The annual Manteca Bulletin survey of apartment rents in Manteca shows most complexes have increased the monthly rental of units $20 to $35 a month.

Unlike housing prices that peaked in 2006 and plummeted almost 60 percent, apartment rents reached a plateau in 2009. They then either held steady for two years or retreated by as much as 10 percent. Based on rent movements in 2011, monthly rents will return to the level they peaked at in 2009 by late 2013. Meanwhile, Manteca home prices have essentially stagnated.

Some experts have pooh-poohed the idea of homeownership as being a long-term financial advantage given the collapse of the housing market that was triggered by overbuilding leveraged by funny money loans. But what pertains to most of the United States doesn’t pertain to chronic high growth markets such as the Bay Area and the surrounding areas that are under their economic influence.

Rents for apartments in Manteca from 1998 to 2008 were significantly higher than the monthly cost of buying a decent home in most other places in this country.

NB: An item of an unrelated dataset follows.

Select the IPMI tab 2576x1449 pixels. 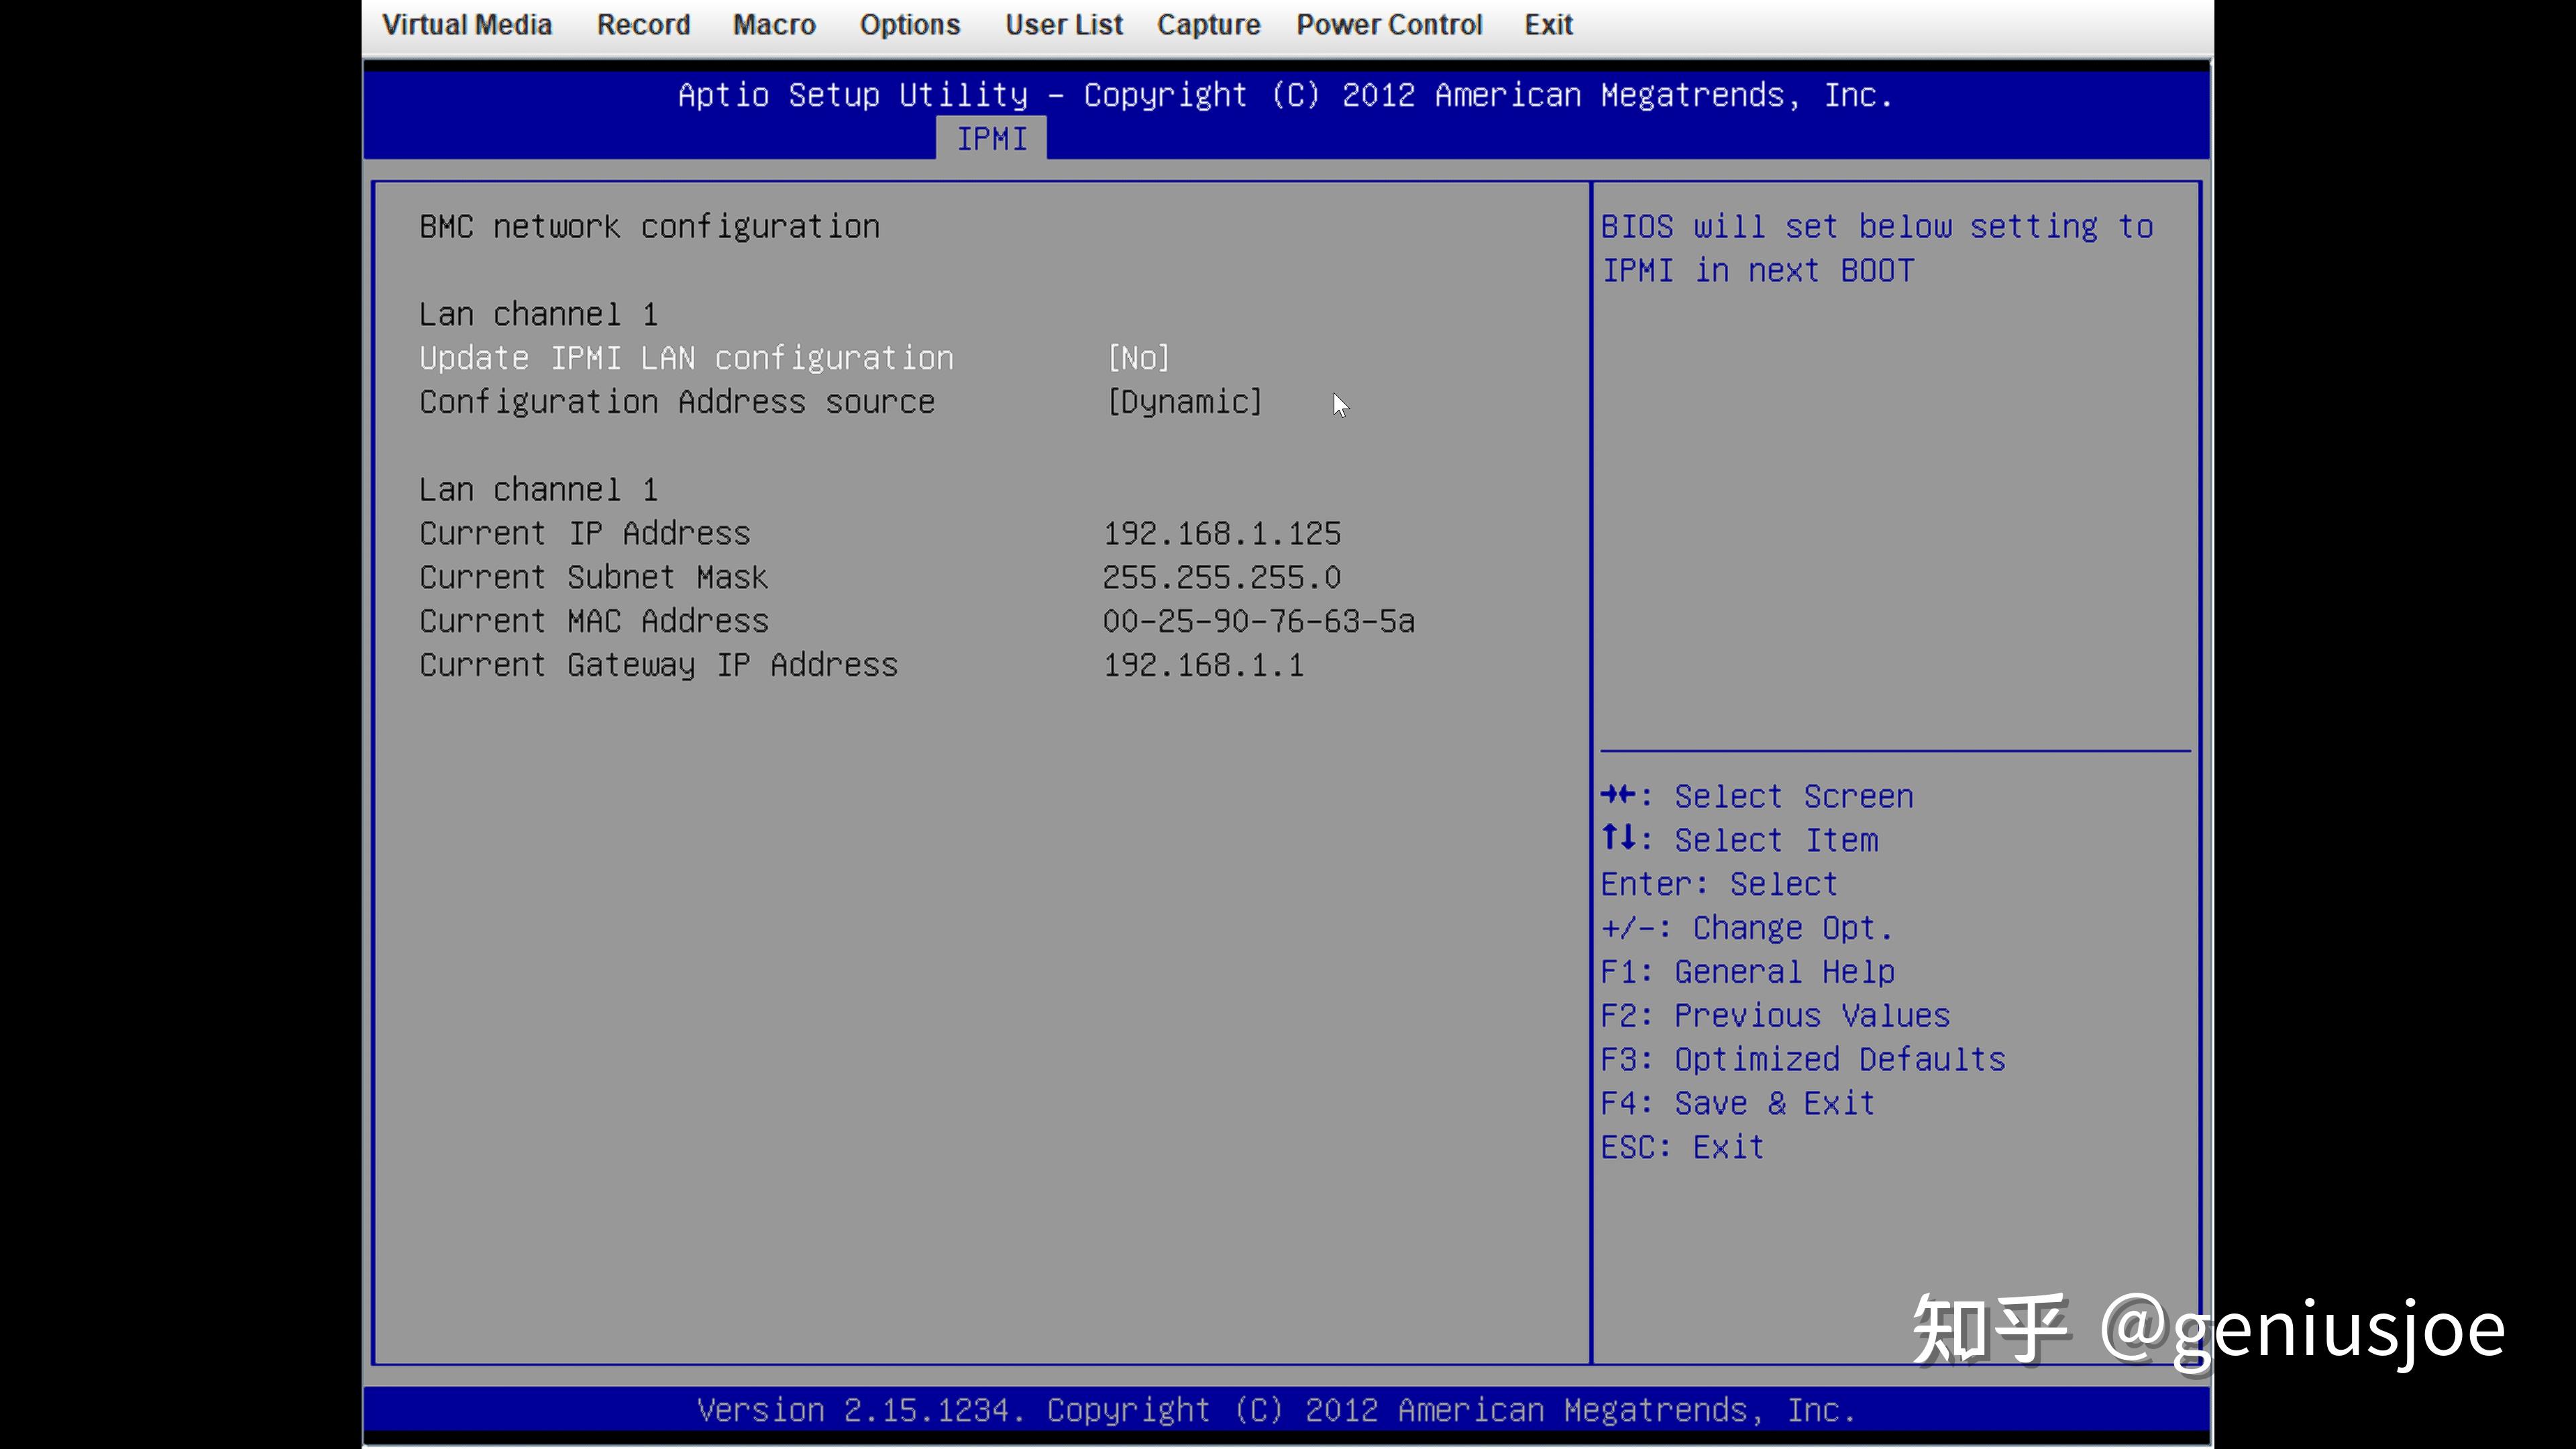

The fact rents didn’t collapse nearly as much as housing prices is a clear sign that what we are now experiencing in home sales in terms of prices ultimately will be a relatively short-lived occurrence. Prices will go up and so will rent.

Ultimately homes or apartments can’t rent below costs for a sustained period of time. It isn’t a viable model.

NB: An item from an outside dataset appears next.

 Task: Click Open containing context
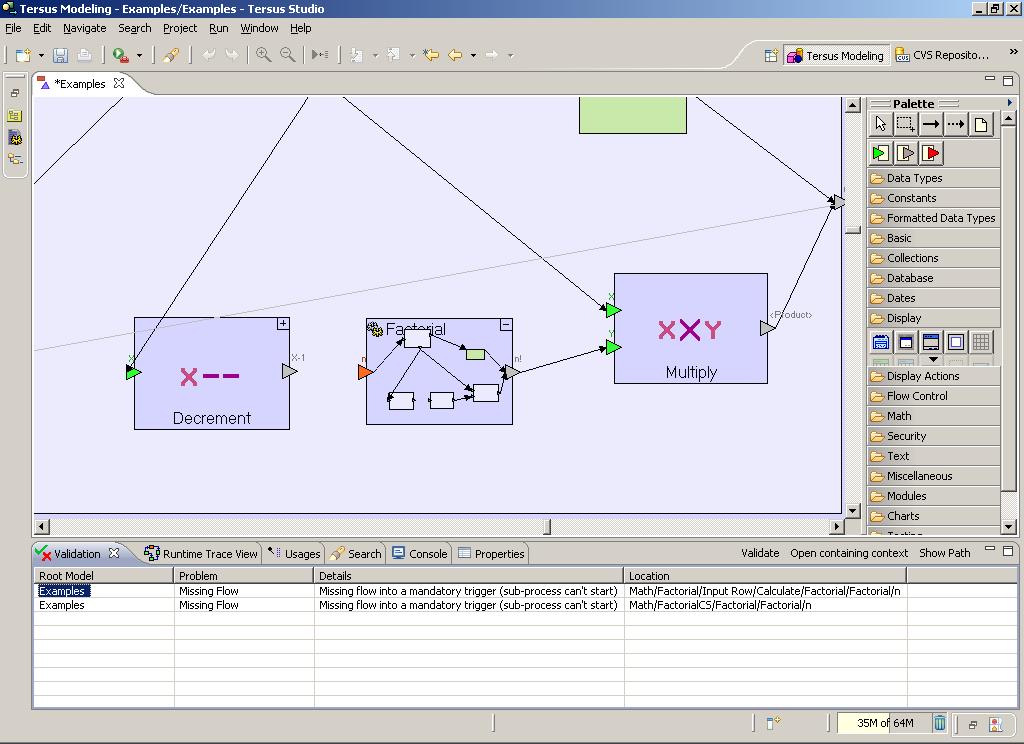click(x=849, y=553)
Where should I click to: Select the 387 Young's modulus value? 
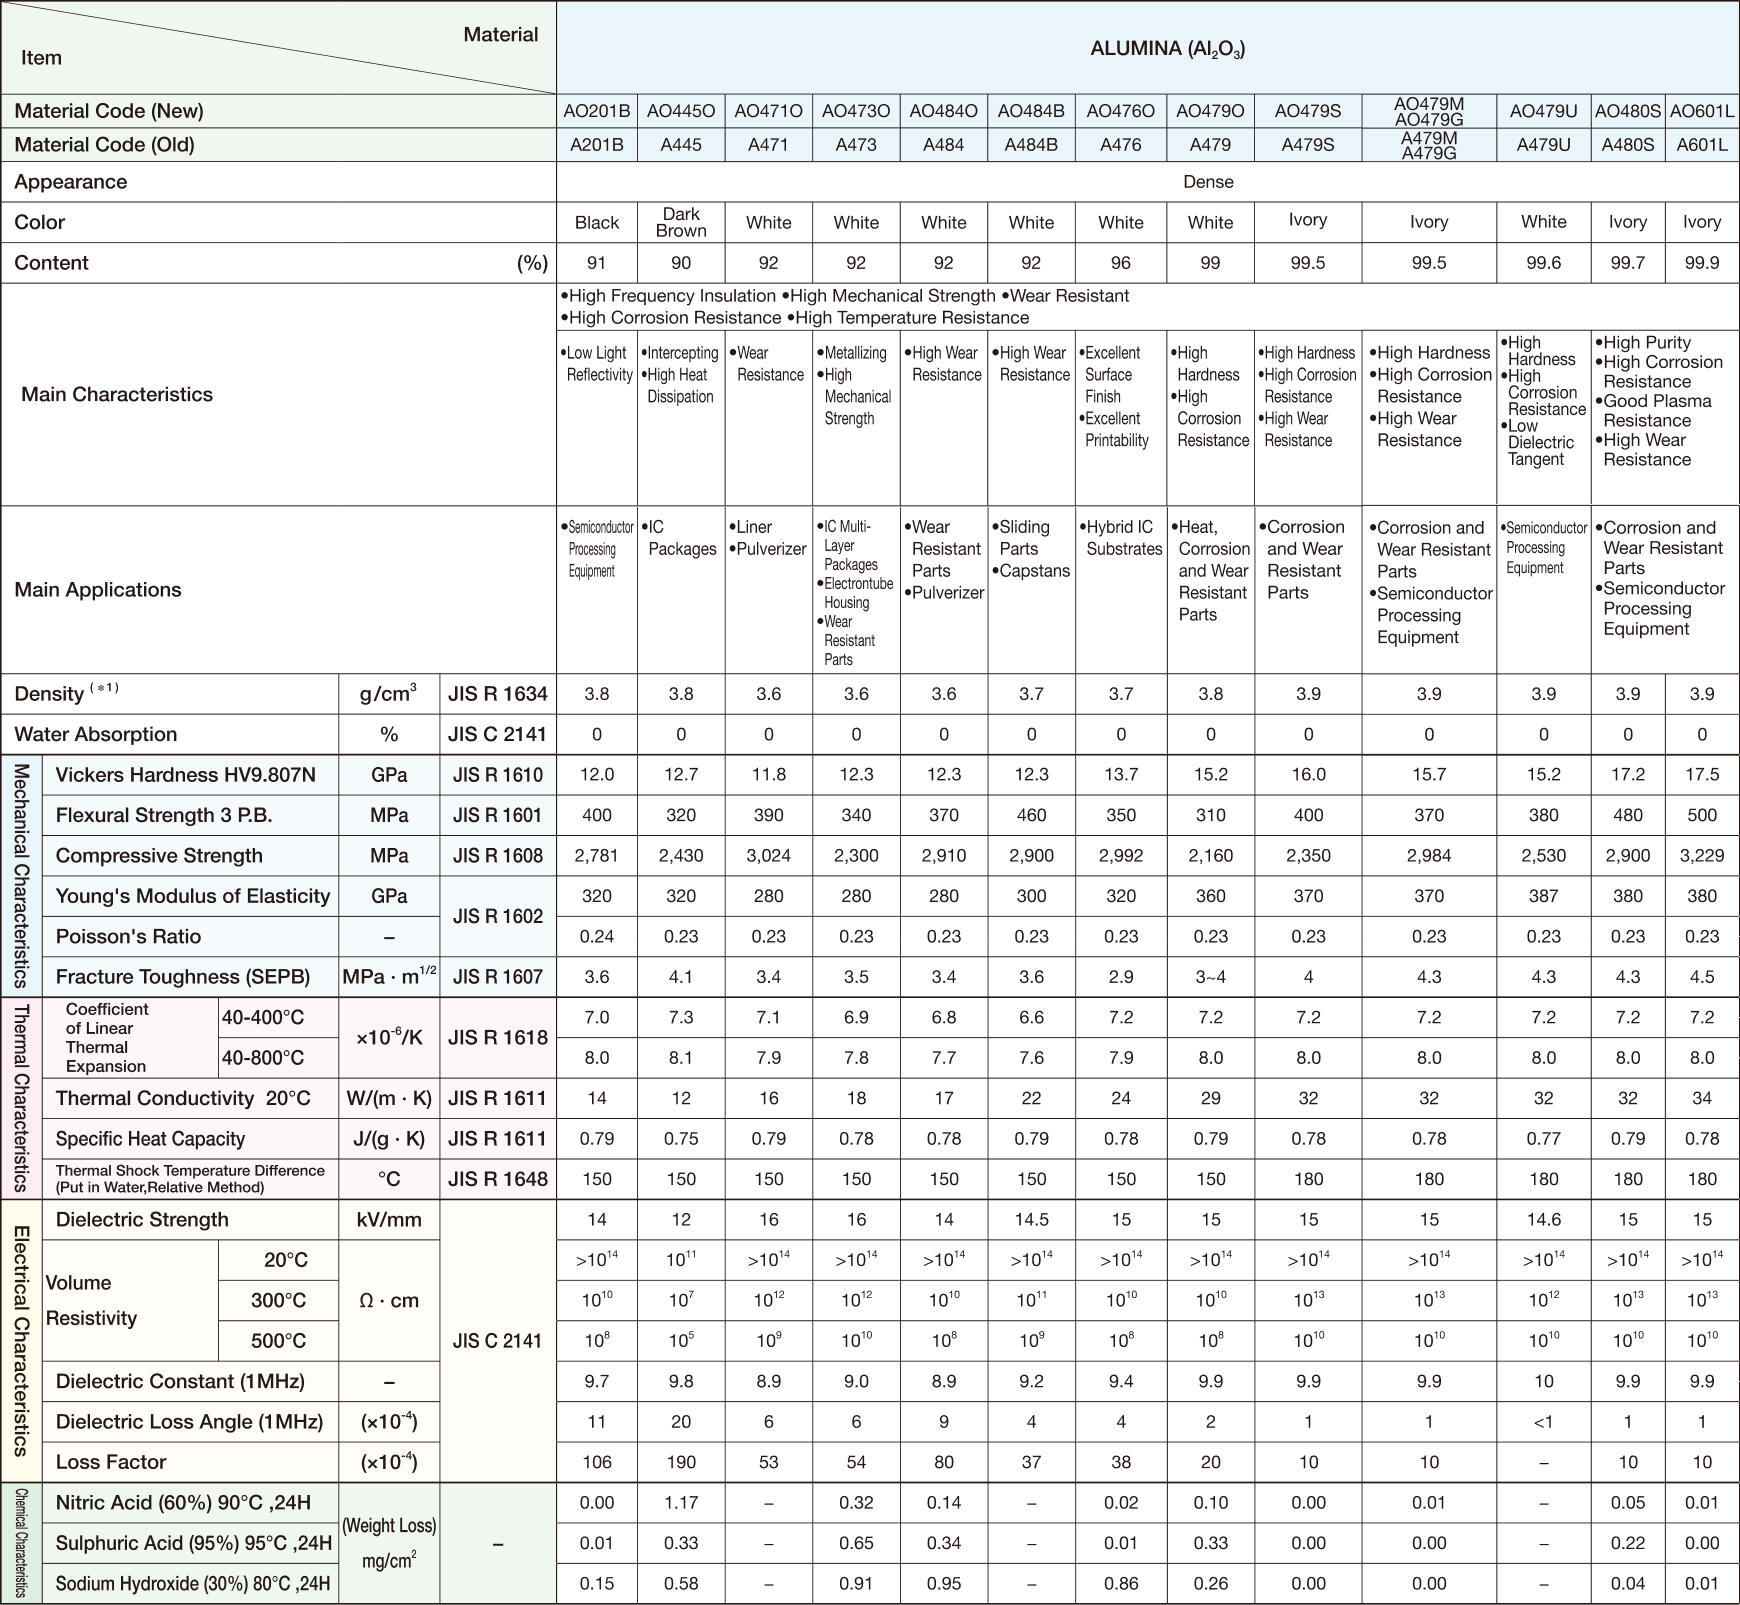coord(1543,896)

Prices may not return like gang busters but they are going to go up.

Apartments are even more problematic. It is expensive to build new ones meaning that what does get built will demand higher rents that will put a squeeze on the working class.

The 153-unit Bellagio apartments now under construction on Atherton Drive will provide some relief. But it will be fleeting. As growth continues, Manteca will no longer have a tool to make such affordable housing possible since the state is pulling the plug on redevelopment agencies as a one-time quick fix for state budget woes.

People who were in a position to do so and bought homes to jump off the rent escalator during the past four years are starting to look like they made a real shrewd move.

In one instance, a long-time renter secured a home smaller than 1,200 square feet for a month payment of $780 including taxes and insurance. That was about $30 more than she was paying in 2008 for a rental home that was slightly smaller.

Today, she could rent an apartment at about half the complexes in Manteca for that amount or less assuming she’d settle for a one bedroom and one bathroom apartment. By the time 2013 ends, the odds are that they’ll be few - if any - apartment options left for $780 or less.